(Provided data Opens)

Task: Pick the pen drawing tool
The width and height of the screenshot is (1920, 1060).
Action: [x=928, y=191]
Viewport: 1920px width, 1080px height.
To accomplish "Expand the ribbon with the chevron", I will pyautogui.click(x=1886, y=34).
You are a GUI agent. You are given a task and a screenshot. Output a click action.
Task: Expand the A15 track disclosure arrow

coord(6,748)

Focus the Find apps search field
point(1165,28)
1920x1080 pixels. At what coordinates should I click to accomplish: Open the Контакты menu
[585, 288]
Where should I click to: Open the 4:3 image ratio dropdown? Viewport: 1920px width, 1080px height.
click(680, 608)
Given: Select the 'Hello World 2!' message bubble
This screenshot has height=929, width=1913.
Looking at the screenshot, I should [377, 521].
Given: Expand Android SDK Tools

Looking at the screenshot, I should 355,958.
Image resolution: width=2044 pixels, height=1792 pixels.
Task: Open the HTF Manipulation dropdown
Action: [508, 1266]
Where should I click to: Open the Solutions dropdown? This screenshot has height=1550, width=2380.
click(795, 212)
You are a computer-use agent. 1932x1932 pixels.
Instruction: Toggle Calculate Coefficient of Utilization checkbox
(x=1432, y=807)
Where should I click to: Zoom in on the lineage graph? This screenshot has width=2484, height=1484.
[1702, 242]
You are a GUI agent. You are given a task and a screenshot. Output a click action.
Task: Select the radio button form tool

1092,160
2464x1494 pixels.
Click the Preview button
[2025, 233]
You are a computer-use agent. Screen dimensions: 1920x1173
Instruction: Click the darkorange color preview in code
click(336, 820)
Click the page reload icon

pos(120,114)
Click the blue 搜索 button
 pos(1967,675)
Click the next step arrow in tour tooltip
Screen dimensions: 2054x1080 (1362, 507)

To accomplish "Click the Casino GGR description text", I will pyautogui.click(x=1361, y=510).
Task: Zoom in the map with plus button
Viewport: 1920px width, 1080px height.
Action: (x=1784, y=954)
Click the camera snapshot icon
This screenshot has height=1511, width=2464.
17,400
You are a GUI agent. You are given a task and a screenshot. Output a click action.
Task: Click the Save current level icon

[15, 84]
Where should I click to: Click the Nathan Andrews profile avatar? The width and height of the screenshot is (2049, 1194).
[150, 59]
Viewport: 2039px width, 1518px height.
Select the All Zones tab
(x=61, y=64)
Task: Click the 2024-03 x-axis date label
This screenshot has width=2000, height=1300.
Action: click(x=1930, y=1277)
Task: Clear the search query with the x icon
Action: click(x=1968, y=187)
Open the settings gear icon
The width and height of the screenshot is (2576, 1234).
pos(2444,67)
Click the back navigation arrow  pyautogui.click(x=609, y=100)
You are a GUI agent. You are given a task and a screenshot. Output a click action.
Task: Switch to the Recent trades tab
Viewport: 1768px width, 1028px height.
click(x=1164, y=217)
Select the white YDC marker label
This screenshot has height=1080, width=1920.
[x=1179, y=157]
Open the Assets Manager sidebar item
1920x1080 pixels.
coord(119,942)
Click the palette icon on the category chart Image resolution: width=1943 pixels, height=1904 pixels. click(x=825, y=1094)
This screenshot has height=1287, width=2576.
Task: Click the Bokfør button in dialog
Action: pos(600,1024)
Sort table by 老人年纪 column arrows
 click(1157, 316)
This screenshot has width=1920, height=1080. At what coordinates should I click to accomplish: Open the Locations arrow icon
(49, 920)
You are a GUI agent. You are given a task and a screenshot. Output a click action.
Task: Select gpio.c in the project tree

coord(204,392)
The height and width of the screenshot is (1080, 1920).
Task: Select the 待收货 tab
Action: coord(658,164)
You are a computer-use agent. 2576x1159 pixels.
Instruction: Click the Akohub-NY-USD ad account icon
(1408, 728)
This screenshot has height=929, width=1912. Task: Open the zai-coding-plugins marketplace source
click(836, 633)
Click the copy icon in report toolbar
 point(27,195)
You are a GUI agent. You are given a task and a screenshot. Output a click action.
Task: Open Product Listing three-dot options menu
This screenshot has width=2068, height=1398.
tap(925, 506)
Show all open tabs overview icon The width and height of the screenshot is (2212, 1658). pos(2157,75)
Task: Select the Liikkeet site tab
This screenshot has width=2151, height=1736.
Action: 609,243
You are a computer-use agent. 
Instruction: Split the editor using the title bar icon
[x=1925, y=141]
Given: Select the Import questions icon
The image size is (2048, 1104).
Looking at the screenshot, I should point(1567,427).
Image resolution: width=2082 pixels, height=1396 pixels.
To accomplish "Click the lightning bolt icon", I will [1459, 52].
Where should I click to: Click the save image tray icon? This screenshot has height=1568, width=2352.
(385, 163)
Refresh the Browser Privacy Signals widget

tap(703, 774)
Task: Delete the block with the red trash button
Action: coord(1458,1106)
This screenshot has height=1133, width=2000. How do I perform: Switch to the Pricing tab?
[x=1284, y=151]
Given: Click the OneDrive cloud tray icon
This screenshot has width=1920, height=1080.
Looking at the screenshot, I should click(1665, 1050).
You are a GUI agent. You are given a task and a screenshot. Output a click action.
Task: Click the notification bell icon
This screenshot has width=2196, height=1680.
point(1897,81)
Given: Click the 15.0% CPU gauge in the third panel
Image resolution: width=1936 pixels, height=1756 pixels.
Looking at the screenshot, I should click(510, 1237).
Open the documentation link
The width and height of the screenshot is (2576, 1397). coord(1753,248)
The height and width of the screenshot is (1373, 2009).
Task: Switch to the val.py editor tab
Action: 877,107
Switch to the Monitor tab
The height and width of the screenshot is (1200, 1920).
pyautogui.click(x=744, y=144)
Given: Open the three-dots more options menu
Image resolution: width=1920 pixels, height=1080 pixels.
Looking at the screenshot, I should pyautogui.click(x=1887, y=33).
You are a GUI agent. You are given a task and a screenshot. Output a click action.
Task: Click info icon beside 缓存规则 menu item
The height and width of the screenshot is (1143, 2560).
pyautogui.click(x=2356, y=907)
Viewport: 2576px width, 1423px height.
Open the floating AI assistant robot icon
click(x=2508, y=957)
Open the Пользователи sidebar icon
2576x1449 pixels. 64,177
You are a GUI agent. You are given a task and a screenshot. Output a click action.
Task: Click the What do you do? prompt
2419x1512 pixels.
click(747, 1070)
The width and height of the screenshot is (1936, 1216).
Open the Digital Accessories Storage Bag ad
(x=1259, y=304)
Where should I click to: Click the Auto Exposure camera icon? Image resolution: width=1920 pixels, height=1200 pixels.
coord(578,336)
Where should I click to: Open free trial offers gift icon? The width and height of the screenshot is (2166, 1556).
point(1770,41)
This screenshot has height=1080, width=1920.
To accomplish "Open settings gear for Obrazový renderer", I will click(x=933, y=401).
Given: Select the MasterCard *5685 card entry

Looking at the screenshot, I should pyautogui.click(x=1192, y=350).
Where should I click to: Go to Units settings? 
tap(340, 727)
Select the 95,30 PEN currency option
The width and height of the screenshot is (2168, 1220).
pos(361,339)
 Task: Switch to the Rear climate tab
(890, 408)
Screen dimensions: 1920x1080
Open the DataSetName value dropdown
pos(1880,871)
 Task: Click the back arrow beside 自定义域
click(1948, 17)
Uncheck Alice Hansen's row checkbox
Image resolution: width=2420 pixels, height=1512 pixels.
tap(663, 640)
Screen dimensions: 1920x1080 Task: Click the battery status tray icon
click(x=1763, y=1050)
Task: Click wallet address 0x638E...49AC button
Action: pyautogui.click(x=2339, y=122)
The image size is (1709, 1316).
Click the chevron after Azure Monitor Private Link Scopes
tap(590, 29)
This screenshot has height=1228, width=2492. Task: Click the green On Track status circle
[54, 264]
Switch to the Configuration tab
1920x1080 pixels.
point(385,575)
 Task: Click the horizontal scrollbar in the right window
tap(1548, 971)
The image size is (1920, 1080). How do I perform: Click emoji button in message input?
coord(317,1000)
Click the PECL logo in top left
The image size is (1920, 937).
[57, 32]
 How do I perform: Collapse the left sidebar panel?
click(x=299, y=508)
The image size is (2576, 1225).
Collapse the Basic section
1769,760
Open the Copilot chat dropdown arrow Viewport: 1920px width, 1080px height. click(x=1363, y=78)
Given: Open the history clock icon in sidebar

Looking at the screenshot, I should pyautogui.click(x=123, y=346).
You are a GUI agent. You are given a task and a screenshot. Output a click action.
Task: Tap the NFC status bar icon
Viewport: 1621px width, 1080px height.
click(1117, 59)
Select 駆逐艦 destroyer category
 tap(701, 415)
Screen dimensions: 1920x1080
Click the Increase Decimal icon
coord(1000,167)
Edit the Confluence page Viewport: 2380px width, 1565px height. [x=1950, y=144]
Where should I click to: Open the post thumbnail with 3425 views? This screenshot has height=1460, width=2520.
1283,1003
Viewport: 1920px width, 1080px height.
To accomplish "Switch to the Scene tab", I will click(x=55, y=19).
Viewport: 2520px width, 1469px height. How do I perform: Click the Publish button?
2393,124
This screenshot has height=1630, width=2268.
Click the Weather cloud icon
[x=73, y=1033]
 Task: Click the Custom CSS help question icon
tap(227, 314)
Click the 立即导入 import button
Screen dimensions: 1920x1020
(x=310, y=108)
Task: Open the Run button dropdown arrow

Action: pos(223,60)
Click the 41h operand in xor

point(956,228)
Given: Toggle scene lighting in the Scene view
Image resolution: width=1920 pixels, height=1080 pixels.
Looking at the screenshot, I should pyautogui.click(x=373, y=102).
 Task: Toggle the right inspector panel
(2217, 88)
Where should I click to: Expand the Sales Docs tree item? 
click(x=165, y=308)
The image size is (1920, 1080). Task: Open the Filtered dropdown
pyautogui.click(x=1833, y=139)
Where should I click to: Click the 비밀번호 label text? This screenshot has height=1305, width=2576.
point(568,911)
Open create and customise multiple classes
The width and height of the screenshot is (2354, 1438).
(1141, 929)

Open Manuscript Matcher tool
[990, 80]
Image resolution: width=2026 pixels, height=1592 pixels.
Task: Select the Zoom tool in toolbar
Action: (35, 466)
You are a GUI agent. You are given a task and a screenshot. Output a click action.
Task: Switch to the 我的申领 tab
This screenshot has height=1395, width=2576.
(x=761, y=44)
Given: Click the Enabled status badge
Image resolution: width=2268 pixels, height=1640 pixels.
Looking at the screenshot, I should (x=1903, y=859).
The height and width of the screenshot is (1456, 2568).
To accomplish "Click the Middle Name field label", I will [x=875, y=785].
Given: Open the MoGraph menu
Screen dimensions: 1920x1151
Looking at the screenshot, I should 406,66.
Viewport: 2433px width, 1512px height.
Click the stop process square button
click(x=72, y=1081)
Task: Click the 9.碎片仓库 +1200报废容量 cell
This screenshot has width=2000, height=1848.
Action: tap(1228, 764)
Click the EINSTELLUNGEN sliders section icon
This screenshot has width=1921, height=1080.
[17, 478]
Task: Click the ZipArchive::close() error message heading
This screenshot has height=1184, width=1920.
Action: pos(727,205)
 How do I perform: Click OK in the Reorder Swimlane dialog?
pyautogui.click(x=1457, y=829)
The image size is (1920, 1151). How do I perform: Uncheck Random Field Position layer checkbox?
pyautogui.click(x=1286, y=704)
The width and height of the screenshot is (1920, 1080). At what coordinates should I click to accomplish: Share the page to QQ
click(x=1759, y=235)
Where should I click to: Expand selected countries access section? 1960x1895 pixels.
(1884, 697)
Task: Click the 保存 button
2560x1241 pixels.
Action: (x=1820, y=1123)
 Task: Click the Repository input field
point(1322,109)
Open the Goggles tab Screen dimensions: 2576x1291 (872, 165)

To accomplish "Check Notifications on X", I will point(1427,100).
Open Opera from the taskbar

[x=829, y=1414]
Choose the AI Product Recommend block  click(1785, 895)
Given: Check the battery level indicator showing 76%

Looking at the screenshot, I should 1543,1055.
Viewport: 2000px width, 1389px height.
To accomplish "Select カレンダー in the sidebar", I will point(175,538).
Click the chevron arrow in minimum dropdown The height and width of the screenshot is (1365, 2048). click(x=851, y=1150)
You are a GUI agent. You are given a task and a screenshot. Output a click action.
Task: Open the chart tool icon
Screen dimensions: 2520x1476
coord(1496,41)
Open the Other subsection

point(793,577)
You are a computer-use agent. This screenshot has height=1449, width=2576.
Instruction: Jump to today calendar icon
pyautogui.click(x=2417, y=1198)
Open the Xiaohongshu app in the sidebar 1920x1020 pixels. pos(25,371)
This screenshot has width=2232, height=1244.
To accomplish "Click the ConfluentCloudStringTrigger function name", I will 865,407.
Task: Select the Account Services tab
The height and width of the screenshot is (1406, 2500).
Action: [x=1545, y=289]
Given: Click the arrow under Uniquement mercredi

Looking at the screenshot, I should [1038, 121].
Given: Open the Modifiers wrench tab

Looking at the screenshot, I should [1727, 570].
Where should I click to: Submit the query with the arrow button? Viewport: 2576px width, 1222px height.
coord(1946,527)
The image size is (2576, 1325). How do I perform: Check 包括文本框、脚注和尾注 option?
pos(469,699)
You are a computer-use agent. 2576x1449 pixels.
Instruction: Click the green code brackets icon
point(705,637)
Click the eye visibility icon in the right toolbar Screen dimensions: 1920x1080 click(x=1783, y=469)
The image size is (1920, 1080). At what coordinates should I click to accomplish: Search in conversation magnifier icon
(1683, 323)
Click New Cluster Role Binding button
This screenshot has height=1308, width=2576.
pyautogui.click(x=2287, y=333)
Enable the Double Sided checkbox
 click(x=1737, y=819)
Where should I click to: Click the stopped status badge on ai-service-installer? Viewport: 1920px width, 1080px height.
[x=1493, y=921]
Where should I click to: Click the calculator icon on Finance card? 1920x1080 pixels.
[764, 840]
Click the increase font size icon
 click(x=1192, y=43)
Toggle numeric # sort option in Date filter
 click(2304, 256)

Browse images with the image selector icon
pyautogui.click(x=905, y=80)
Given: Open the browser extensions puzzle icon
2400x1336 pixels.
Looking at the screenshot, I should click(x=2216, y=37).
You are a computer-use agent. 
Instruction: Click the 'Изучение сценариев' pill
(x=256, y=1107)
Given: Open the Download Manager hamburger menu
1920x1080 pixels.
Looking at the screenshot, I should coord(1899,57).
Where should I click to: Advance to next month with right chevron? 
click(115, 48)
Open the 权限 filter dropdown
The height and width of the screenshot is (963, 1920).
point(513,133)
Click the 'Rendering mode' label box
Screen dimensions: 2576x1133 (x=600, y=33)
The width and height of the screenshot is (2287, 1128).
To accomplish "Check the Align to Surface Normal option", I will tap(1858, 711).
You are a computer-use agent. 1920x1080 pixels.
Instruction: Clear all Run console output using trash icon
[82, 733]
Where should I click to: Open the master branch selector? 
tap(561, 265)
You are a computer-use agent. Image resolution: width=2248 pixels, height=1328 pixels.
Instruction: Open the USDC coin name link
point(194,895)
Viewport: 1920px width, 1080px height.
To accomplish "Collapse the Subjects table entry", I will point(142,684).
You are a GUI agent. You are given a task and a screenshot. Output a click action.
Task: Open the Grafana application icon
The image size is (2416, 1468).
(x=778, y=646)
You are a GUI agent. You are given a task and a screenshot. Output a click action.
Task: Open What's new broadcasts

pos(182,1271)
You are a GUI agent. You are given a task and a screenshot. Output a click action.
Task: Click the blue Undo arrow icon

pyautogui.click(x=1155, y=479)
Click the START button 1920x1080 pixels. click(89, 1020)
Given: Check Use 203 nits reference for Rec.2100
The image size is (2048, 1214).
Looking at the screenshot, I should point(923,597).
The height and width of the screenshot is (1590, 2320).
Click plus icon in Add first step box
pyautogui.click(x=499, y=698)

(Provided data Closes)

Using the entries above, return exactly the lines from the line with "This screenshot has height=929, width=1913." to the line with "You are a computer-use agent. 1932x1932", counting both of those lines.

This screenshot has height=929, width=1913.
Looking at the screenshot, I should [377, 521].
Given: Expand Android SDK Tools

Looking at the screenshot, I should 355,958.
Image resolution: width=2044 pixels, height=1792 pixels.
Task: Open the HTF Manipulation dropdown
Action: [508, 1266]
Where should I click to: Open the Solutions dropdown? This screenshot has height=1550, width=2380.
click(795, 212)
You are a computer-use agent. 1932x1932 pixels.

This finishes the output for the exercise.